University of Calgary

About SMRG

The Smooth Muscle Research Group (SMRG) was created in 1994 with the mandate to develop an internationally recognised programme of excellence for investigation and training in the field of Smooth Muscle Function in Health and Disease. To accomplish this goal, established and newly recruited scientists and their research teams were housed within contiguous laboratories in the Heritage Medical Research Building. Group members were recruited for their common interest in smooth muscle (and in particular vascular smooth muscle), with diverse expertise in the disciplines of biochemistry, molecular biology, biophysics, cell biology, structural biology, physiology (including electrophysiology) and pharmacology. The rationale for the creation of this unique organisation was that it would facilitate a collaborative, trans-disciplinary research and training environment and foster innovative approaches for the investigation of smooth muscle biology. 
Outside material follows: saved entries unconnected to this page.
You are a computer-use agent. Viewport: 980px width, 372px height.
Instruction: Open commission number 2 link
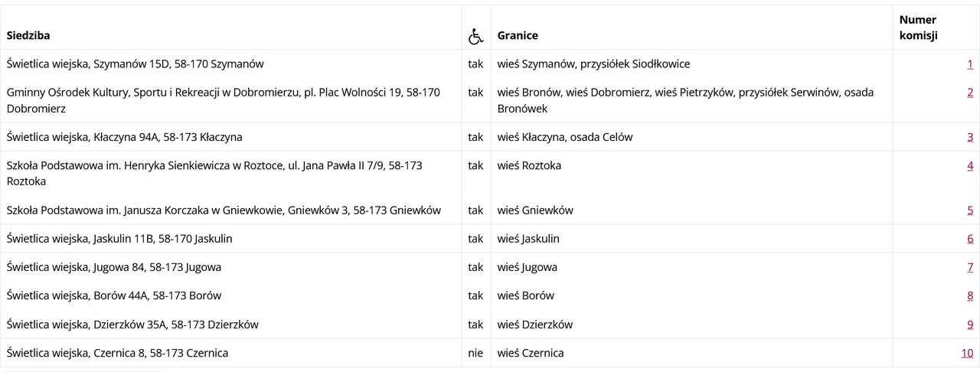point(970,93)
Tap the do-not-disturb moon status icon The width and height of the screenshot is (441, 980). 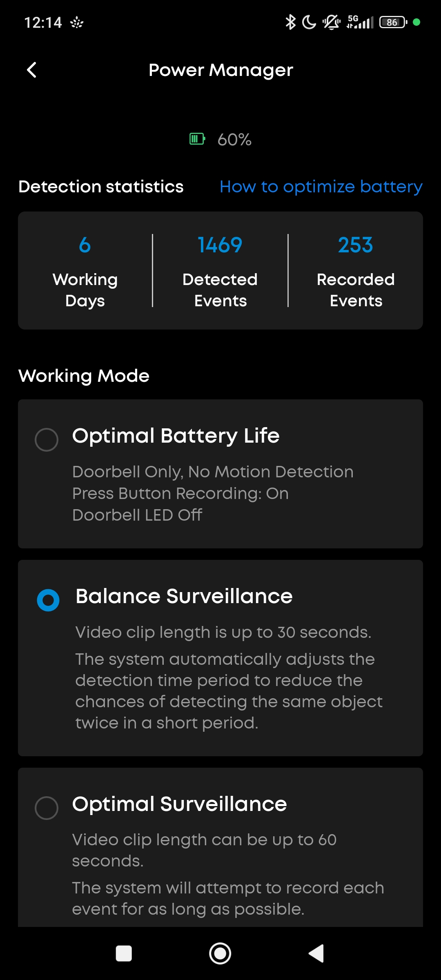309,22
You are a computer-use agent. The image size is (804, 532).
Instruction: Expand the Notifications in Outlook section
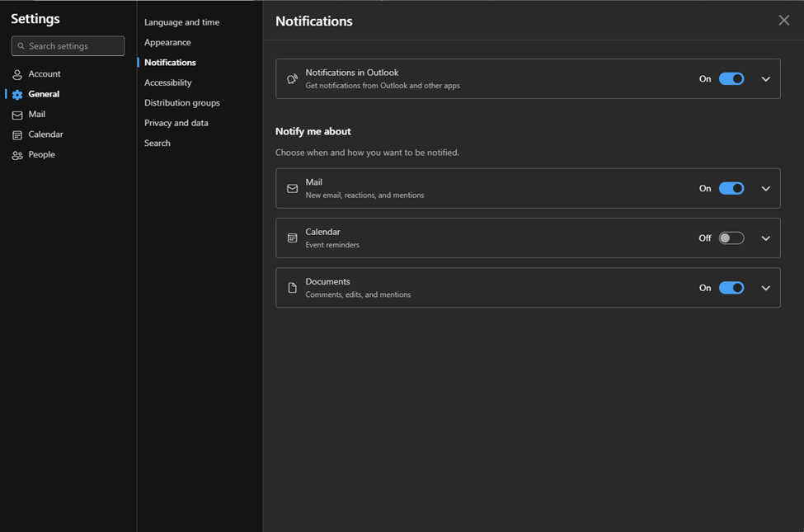[x=765, y=78]
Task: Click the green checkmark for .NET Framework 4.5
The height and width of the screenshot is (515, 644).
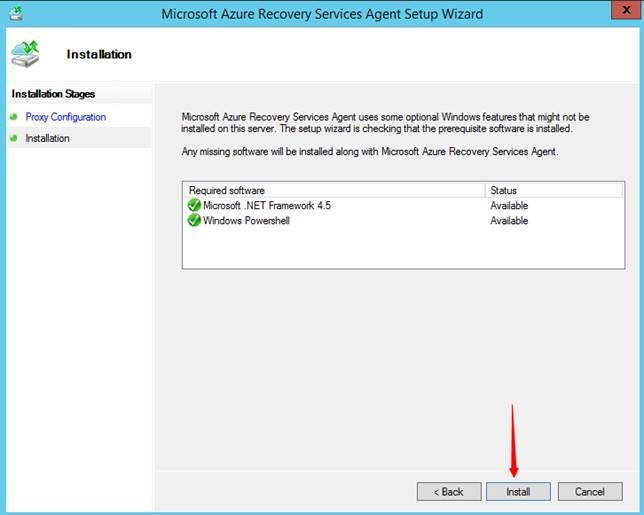Action: click(x=194, y=205)
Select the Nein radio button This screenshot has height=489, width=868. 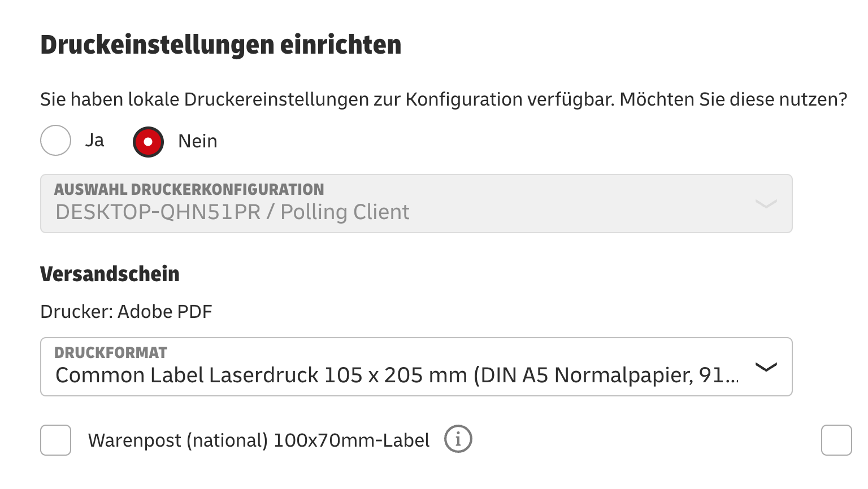148,142
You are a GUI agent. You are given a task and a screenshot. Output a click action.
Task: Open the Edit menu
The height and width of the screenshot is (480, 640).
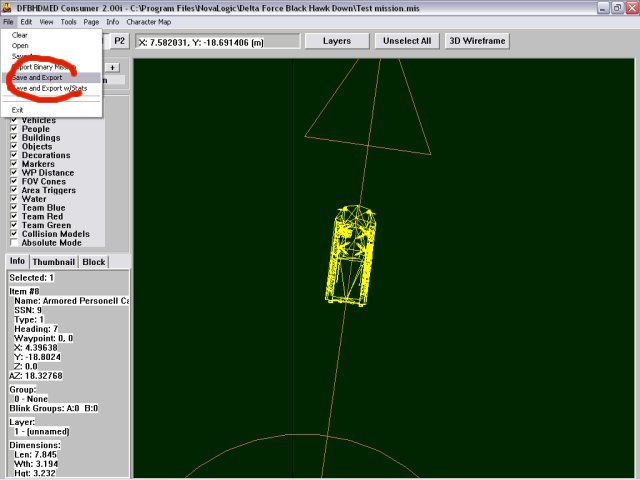click(x=26, y=21)
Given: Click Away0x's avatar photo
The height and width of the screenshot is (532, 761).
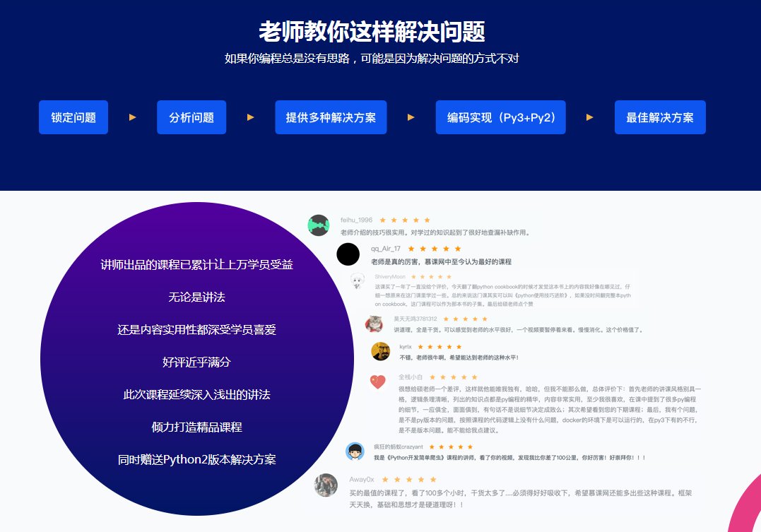Looking at the screenshot, I should (326, 486).
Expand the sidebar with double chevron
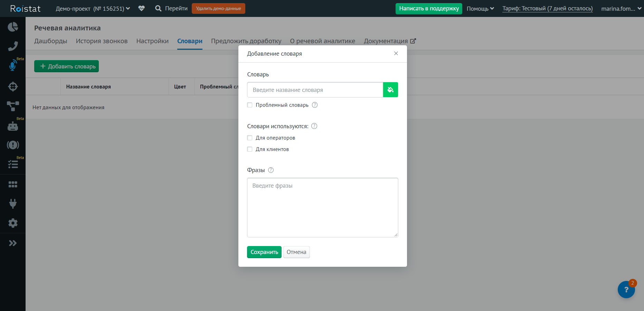The image size is (644, 311). [13, 243]
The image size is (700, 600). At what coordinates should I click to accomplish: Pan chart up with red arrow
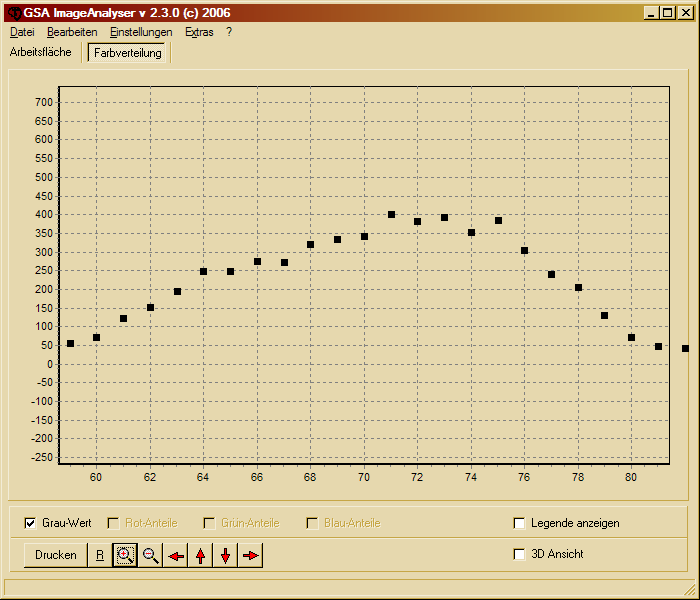(x=201, y=555)
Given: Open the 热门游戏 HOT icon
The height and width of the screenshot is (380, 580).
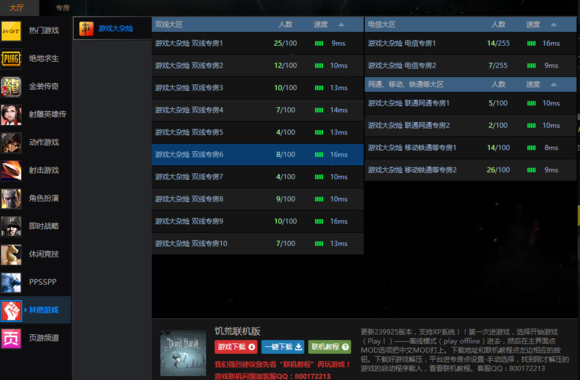Looking at the screenshot, I should 11,31.
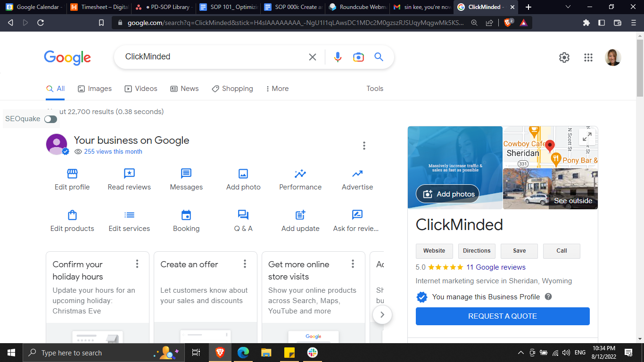Image resolution: width=644 pixels, height=362 pixels.
Task: Switch to the News results tab
Action: click(184, 89)
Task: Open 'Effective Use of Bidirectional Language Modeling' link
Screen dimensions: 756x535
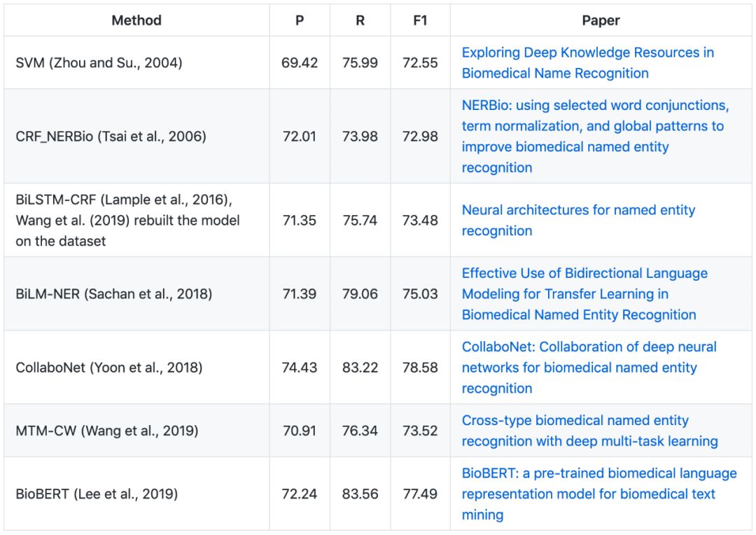Action: 585,274
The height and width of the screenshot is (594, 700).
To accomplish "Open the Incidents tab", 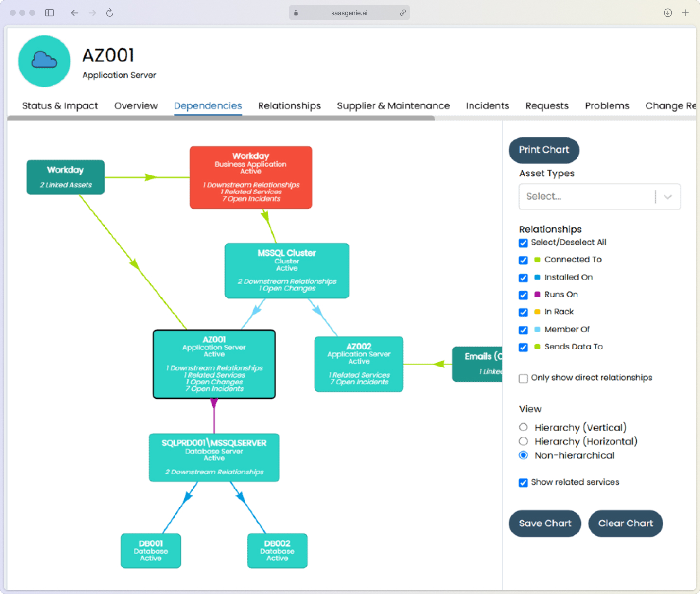I will pyautogui.click(x=488, y=105).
At present, the research interests of SMRG scientists include:
  1. contractile and regulatory proteins involved in smooth muscle contraction and relaxation, and signal transduction pathways that control these processes;
  2. bioactive lipid second messengers and metabolism of the diacylglycerol second messenger;
  3. ion channel function and regulation, in particular potassium and chloride channels;
  4. control of cytosolic free calcium concentration and the involvement of intracellular organelles (sarcoplasmic reticulum and mitochondria);
  5. protein structure, structure-function relations and protein-protein interactions;
  6. receptor biology, e.g. proteinase-activated receptors;
  7. enzymology, in particular of protein kinases and phosphatases;
  8. endothelium-smooth muscle interactions: endothelium-derived relaxing and contracting factors;
  9. regulation of the renal microvasculature: signal transduction pathways in the afferent and efferent arterioles and the regulation of glomerular capillary pressure;
  10. smooth muscle and endothelial cell dysfunction in specific disease conditions such as persistent pulmonary hypertension of the newborn, cerebral vasospasm, diabetes mellitus and end-stage renal disease;
  11. the physiology of lymphatic vessels and mechanisms of spontaneous lymph propulsion;
  12. genetic basis of vasculogenesis in development; and
  13. cell-to-cell communication in control of arterial vasomotor activity.